Task prompt: Copy out the lines of the records below, and only those lines, from the one with "Enable the Inner" through the one with "Task: Click the breadcrumb ellipsis button", exactly as they appear.

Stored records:

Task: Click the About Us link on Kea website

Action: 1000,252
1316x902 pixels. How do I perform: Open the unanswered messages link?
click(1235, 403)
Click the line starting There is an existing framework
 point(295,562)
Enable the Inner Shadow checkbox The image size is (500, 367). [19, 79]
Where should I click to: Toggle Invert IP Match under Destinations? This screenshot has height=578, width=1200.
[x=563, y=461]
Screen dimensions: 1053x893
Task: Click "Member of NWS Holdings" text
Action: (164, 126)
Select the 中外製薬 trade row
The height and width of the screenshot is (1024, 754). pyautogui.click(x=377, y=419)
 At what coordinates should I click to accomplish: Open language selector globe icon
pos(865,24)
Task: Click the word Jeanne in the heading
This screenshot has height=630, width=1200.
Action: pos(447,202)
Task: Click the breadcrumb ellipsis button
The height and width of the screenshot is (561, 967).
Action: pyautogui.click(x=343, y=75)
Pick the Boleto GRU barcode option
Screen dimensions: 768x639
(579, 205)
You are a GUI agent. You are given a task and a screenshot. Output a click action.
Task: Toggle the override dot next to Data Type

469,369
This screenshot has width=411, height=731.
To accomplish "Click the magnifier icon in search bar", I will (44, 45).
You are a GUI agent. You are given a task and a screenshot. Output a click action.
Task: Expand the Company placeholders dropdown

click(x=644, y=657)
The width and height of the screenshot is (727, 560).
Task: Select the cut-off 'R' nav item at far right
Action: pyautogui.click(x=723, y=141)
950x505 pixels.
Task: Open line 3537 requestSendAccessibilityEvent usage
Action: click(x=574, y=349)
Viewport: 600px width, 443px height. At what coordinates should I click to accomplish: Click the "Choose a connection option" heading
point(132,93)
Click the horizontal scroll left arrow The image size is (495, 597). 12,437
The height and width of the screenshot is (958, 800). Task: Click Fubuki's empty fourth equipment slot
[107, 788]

Written response:
Enable the Inner Shadow checkbox The image size is (500, 367). [19, 79]
Where should I click to: Toggle Invert IP Match under Destinations? This screenshot has height=578, width=1200.
[x=563, y=461]
Screen dimensions: 1053x893
Task: Click "Member of NWS Holdings" text
Action: (164, 126)
Select the 中外製薬 trade row
The height and width of the screenshot is (1024, 754). pyautogui.click(x=377, y=419)
 At what coordinates should I click to accomplish: Open language selector globe icon
pos(865,24)
Task: Click the word Jeanne in the heading
This screenshot has height=630, width=1200.
Action: pos(447,202)
Task: Click the breadcrumb ellipsis button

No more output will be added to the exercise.